Status: 02/23/2023 12:34 p.m

The high level of inflation in the eurozone eased further at the beginning of the year. Energy prices continue to rise the most, albeit more slowly than in the previous months.

The slowdown in energy prices caused inflation in the euro area to drop significantly at the beginning of the year. In January, consumer prices increased by 8.6 percent year-on-year, according to the statistics office Eurostat. The first estimate was a little lower at 8.5 percent. Inflation was 9.2 percent in December and 10.1 percent in November.

In a month-on-month comparison, prices fell by 0.2 percent in January. This means that inflation in the currency area has weakened for the third month in a row.

Energy prices remain inflation drivers

Energy prices pushed the rate of inflation up sharply in January as well. But the price increase was not quite as strong as recently. Within a year, energy prices rose by 18.9 percent after 25.5 percent in December. Food, alcohol and tobacco prices rose 14.1 percent from 13.8 percent in December.

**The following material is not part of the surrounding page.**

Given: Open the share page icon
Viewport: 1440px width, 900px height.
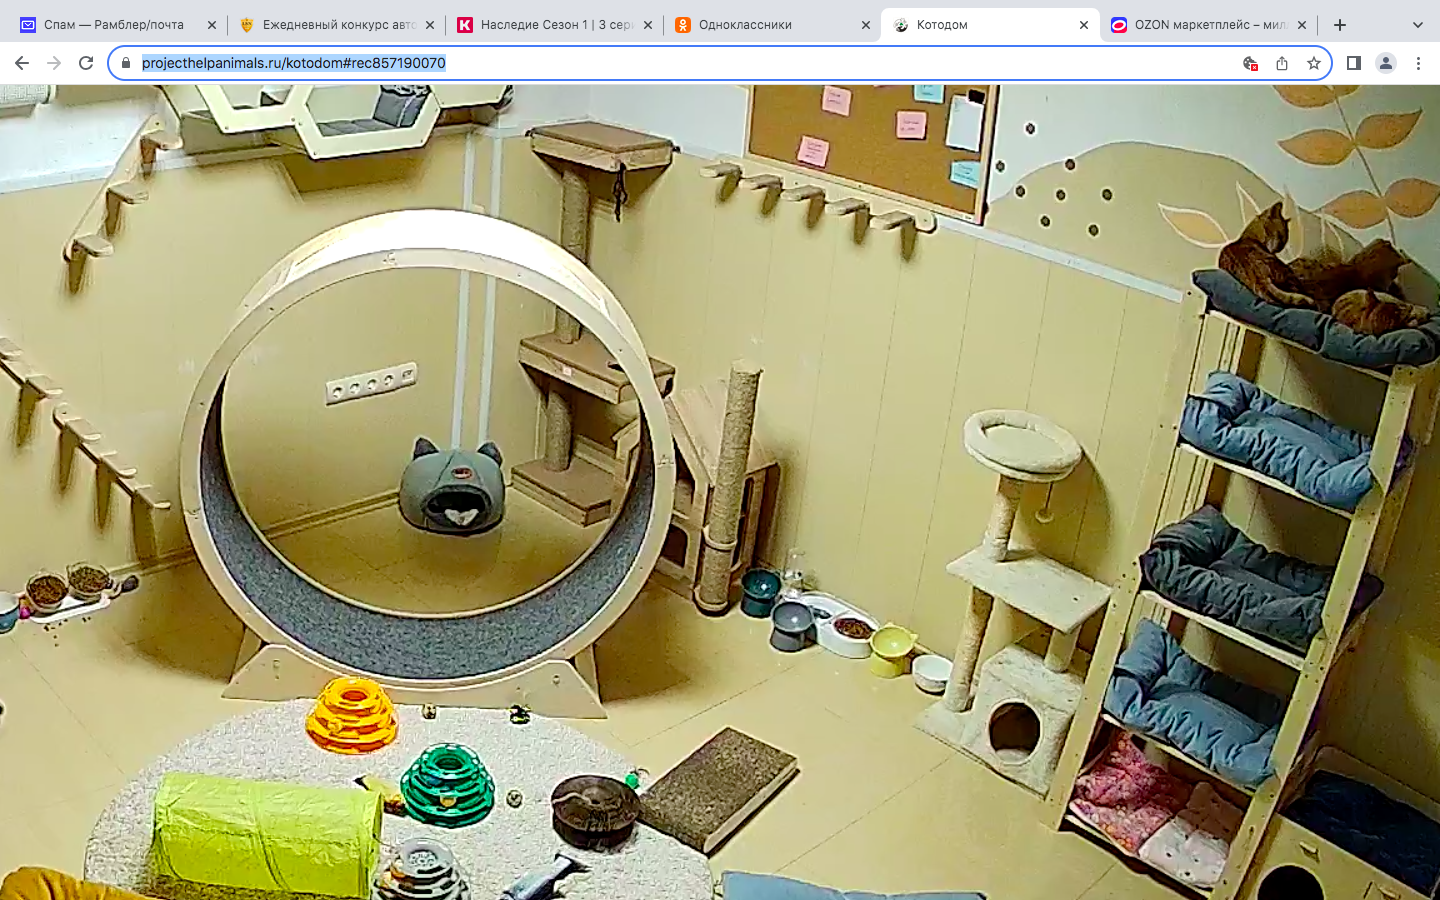Looking at the screenshot, I should tap(1282, 63).
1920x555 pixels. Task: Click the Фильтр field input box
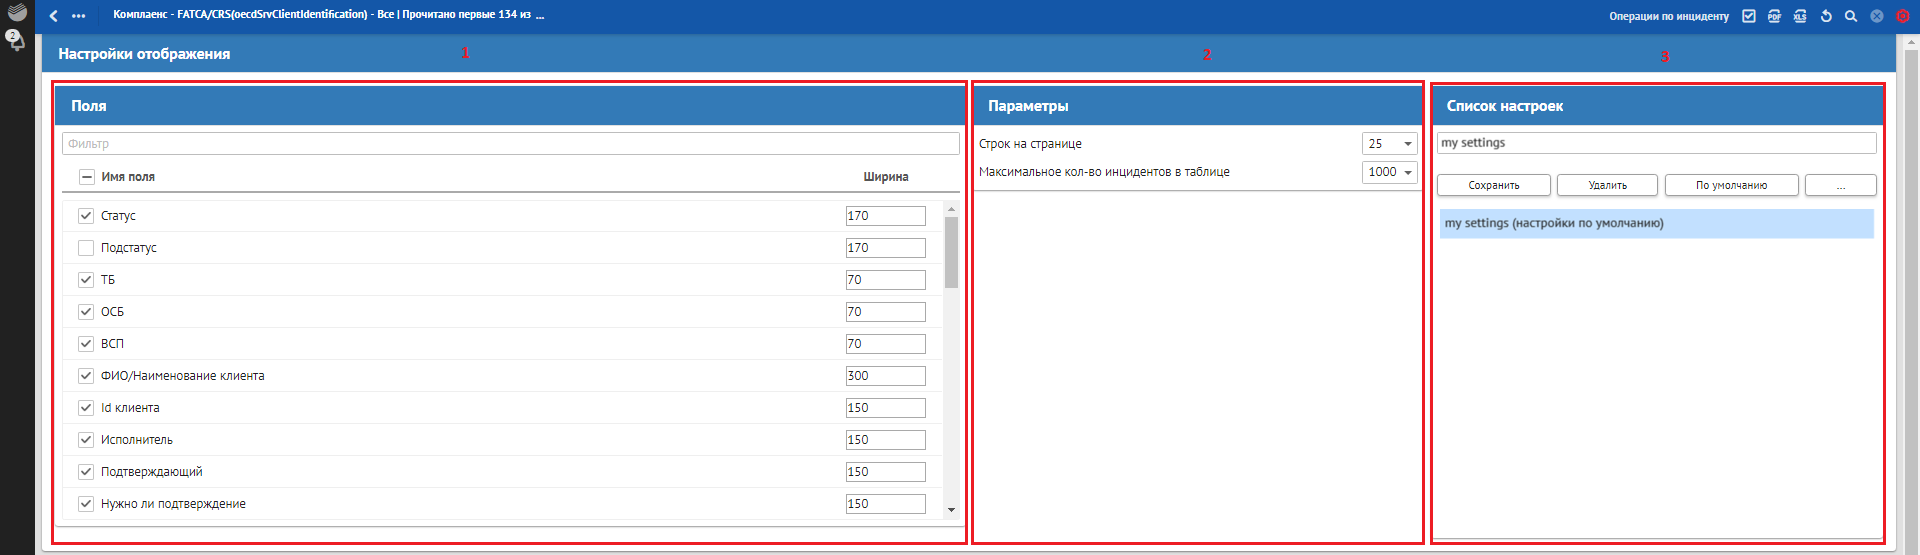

Non-energy industrial goods prices rose 6.7 percent in January after 6.4 percent in December. Services cost 4.4 percent more in January than in December.

Core inflation higher than expected

Core inflation, which removes volatile energy and food prices, was also slightly higher in January than previously reported. Eurostat revised the annual rate from 5.2 percent to 5.3 percent. Core inflation is thus still at its highest level since the introduction of the euro and shows that the strong price increases are not only affecting energy and raw materials.

Economists attach particular importance to core inflation because it indicates that companies are passing on costs to consumers. This can result in second-round effects in the form of higher wage demands, which can ultimately lead to a price-wage spiral.

The ECB’s fight against inflation

The price target of the European Central Bank (ECB) of two percent in the medium term continues to be clearly exceeded. The central bank recently fought against high inflation with interest rate increases of 0.50 percentage points.

On the financial markets, the question is currently being asked as to how much further the ECB could raise its key interest rates. Since the economy has developed relatively solidly up until recently and inflation has fallen only moderately, interest rate expectations have risen noticeably. At the interest rate meeting in mid-March, the financial markets are firmly expecting a 0.50 point increase in key interest rates.